• _Written request_: Edit the records from the line with "Task: Select the" up to and including the line with "Looking at the" by changing "padlock icon" to "lock icon" and leaving everything else as is. Omit the pictures from your answer.

• _Data provided_:

◆ ◆ ◆ ◆ ◆ ◆ ◆

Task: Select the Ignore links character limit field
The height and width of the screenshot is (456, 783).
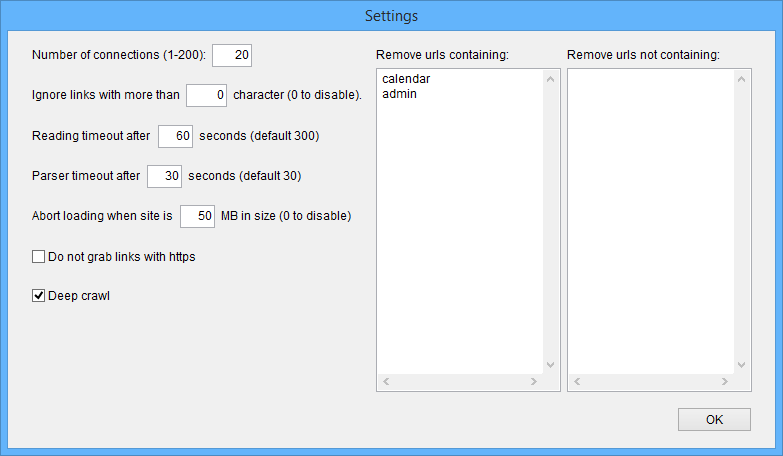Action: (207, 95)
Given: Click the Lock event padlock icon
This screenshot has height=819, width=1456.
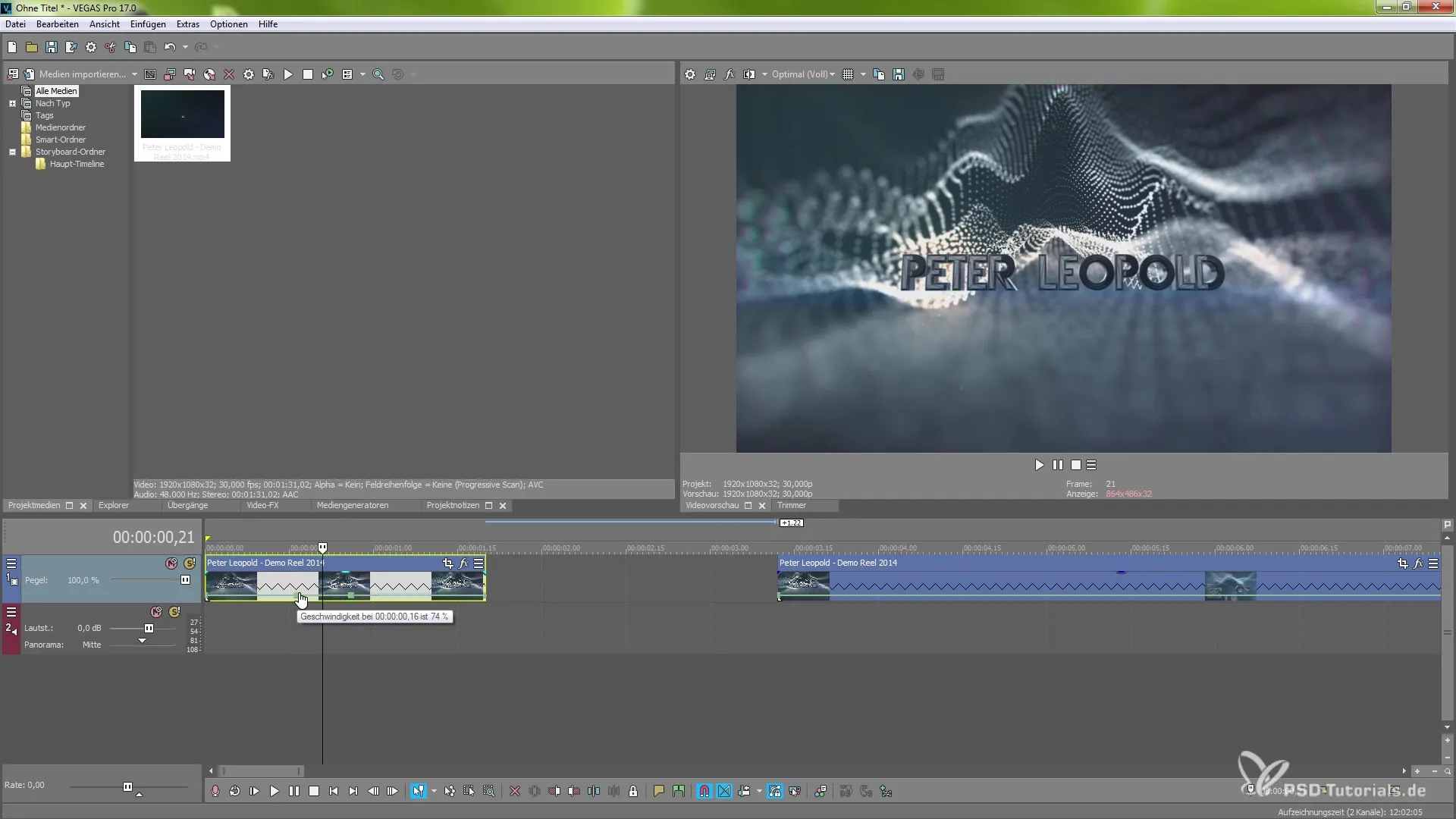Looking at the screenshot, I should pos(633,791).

◆ ◆ ◆ ◆ ◆ ◆ ◆

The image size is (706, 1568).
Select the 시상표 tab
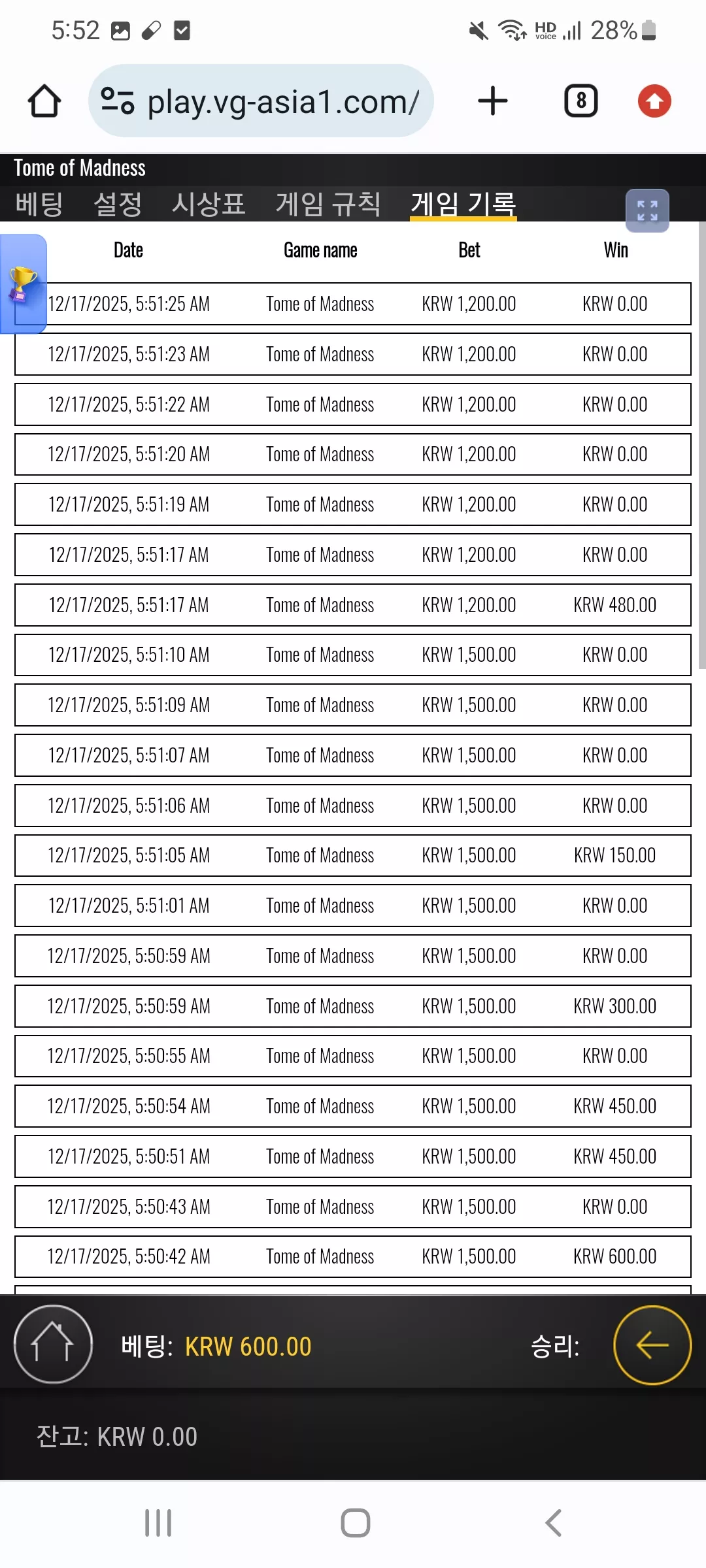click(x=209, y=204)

◆ ◆ ◆ ◆ ◆ ◆ ◆

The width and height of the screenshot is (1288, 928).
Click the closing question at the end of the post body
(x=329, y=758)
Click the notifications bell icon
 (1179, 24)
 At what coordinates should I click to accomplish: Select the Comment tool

◆ ◆ ◆ ◆ ◆ ◆ ◆

• _Correct output_:
Task: Select the Ignore links character limit field
The height and width of the screenshot is (456, 783).
Action: (207, 95)
Given: Click the Lock event lock icon
This screenshot has height=819, width=1456.
Looking at the screenshot, I should pos(633,791).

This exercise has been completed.